A contratação de 10 pipeiros pelo município para distribuir água potável no interior do município foi, inclusive, pauta do vereador da base governista Zé Batista. Segundo ele, correm informações de que os pipeiros receberão indicações de lideranças políticas e comunitárias ligadas à gestão municipal. “Não é para fazer politicagem barata em cima da miséria do povo que está passando sede “, chamou atenção dos vereadores da Casa.
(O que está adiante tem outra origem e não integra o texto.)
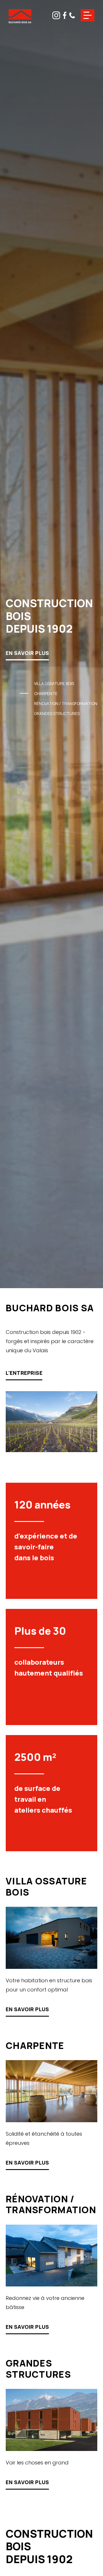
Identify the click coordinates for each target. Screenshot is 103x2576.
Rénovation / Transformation (65, 703)
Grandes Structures (57, 713)
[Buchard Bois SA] (20, 17)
Zé Batista não deixou barato. “Se eu tomar conhecimento disso, vou denunciar, não é para entregar nem a líder comunitário e nem a vereador da bancada”, mandou o recado direto para o seu grupo político. “Já tem vereador da base dizendo que quer um carro pipa, isso é improbidade administrativa. Tem equipe na secretaria sem fazer absolutamente nada, só esperando o comando do secretário, se acontecer o que estão falando eu vou abrir o bico, não vou deixar isso passar isento, porque isso é uma sacanagem (…) Eu não vou me curvar”, completou, referindo-se ao Programa Água Boa, e admitiu que está “faltando estratégia de trabalho”.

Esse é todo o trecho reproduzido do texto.